Nancy had had about all that she could bear, and without saying another word, rushed off, to bury her face in the sofa cushions, and smother her frantic sobs from her mother's ears. It seemed to her absolutely certain that Alma was going to die, and her mind filled with little forgotten memories, each of which stabbed her with an agonizing pang of misery.
The nurse, a very tall, strong, rosy woman named Miss Tracy, arrived about noon-time and, quickly changing into her stiff white uniform, ordered Mrs. Prescott off to lie down, telling Nancy that there was no need for either of them to worry. Her presence, her brisk, thorough, confident manner, lifted a hundred pounds from their hearts, and for the first time in three days they drew a breath of relief. Mrs. Prescott, who sadly needed sleep, lay down in her own room, and Nancy, who had not been out of the house since Alma had fallen ill, took a book and went out onto the porch to free her mind of worries that seemed to have dulled her thoughts. Everything had become so complicated, it was so utterly impossible to know what was to be done, that she felt as if it were no use worrying, as if something unforeseen would have to happen to solve difficulties that were absolutely beyond their power to solve. And so she merely wondered idly how the nurse's bills and the doctor's bills were to be paid. And finally, the warm air and the whirr of the lawn-mower, and the sleepy hum in the vines, made her drowsy; her eyelids fell, opened, and then closed again.

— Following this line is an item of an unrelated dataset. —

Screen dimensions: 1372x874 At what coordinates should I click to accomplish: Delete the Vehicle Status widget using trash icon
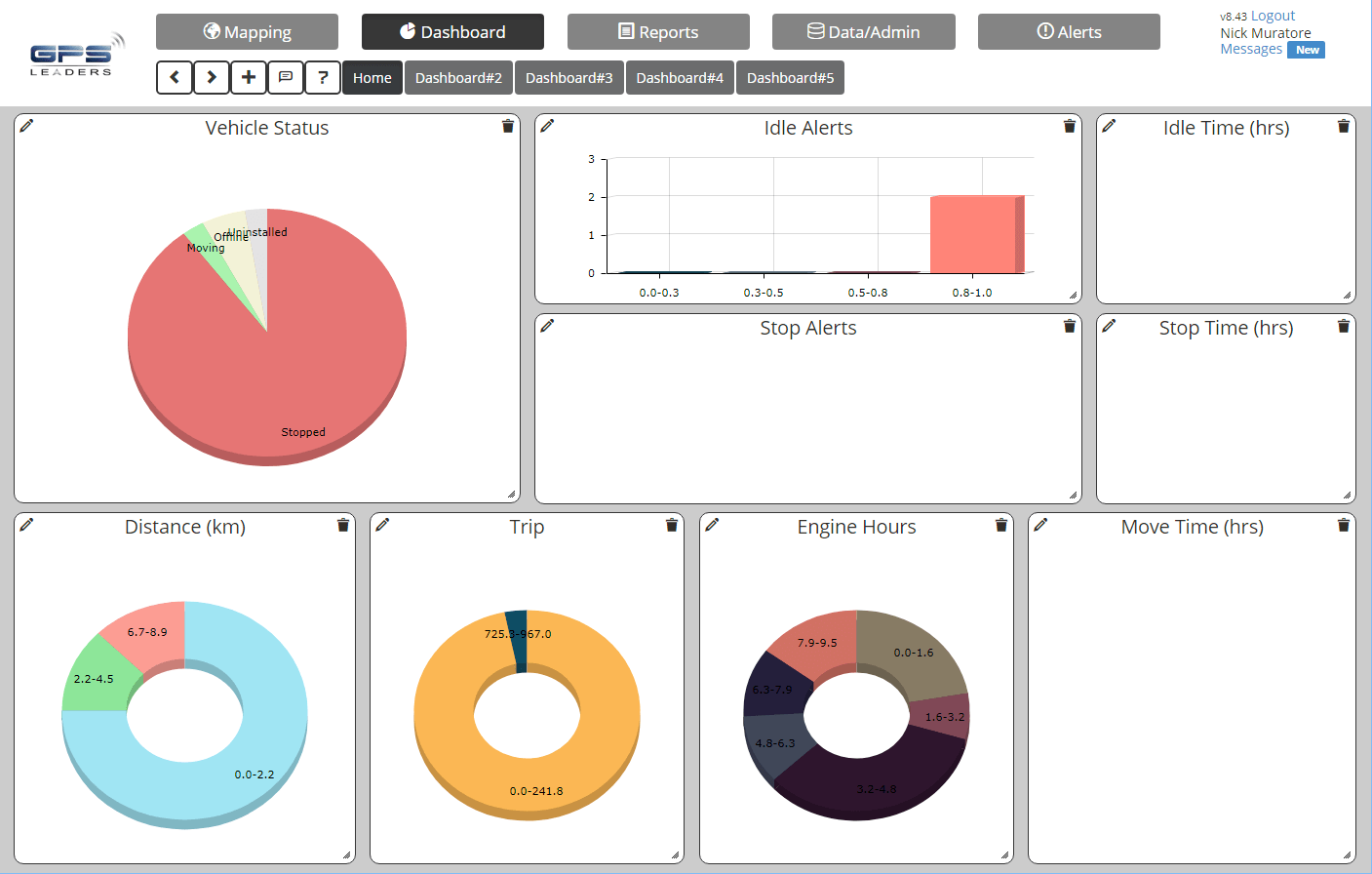[x=507, y=125]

"Oh, yes, I'm a very great man. I know the King of England intimately," someone who did not look at all like Mr. Arnold, a fat, pompous-looking man with mutton-chop whiskers, who, however, was Mr. Arnold, kept repeating to her; and she kept wondering, "Why did I think he was so nice? Why did I think he was good-looking?"
Then all at once she heard someone coming up the wooden steps of the porch. She sat bolt upright, putting hasty hands to her tumbled, curly hair, and with dazed, sleepy eyes stared at the newcomer with a positively unintelligent expression of amazement. At length she articulated, in an almost reproachful tone:
"I thought you were in Europe. You were in Europe."

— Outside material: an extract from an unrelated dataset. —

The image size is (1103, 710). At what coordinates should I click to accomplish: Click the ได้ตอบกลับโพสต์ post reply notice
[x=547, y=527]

"Yes. But one doesn't have to stay in Europe, you know, unless they put you in jail over there, and I always try to avoid that," returned Mr. Arnold pleasantly.

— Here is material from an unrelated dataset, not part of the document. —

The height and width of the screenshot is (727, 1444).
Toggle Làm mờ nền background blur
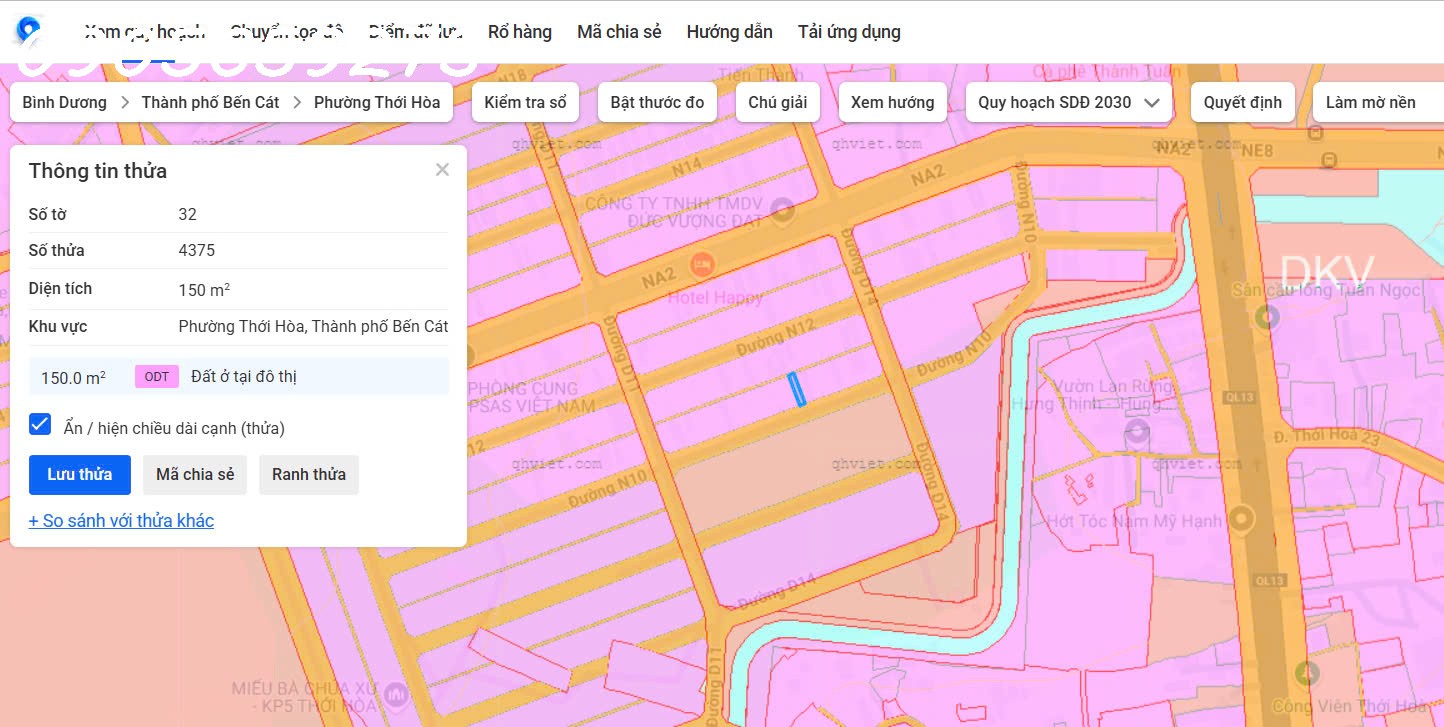(1370, 102)
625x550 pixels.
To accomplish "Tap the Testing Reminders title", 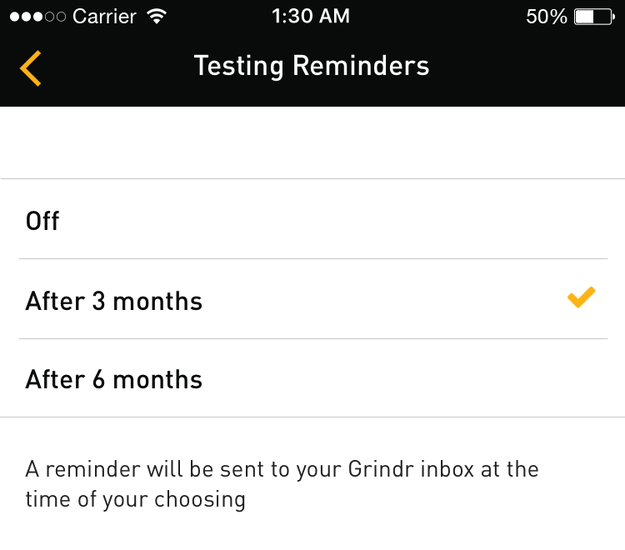I will [x=311, y=66].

"But you've been there for months," said Nancy, quite aware that she wasn't talking perfectly good sense. And then they both burst out laughing.
"Alma is ill," Nancy told him. "She has measles, and we are in quarantine, so you ought to go away."
He looked at her tired face, where the strain of fear and trouble showed in her pale cheeks and heavy eyes, and then he smiled in his warm, understanding way, and said gently:
"You've been worried to death about something, haven't you, Nancy? Well, I'm not going to ask you any questions now, only, whenever you feel that you want to, remember that you can tell me anything. Would you rather I went away now and came back later on, when you are less troubled? Is there anything I can do?"
"Oh, don't go away—I mean, it's very nice to see you. Alma has a nurse now, and I think she is going to be better soon—and it's so cheerful to see you!"
"Does Mr. Prescott know of Alma's illness?" he asked, after a moment's hesitation. "I don't think my aunt does. She has just come back. I landed the day before yesterday, and came down here last night. I—I asked her about you all, and she said nothing about Alma's being ill."
"No, I don't suppose Uncle Thomas does know," answered Nancy. "He comes over to see us every now and then, but then again he'll shut himself up for quite a long while, and I don't think he knows what we are doing any more than we know what he's doing."
"You know I'm buying a house here in Melbrook," said Mr. Arnold, rather irrelevantly. "A very nice house—do you know that yellow one, with the white columns and the porte-cochère over on Tindale Road?"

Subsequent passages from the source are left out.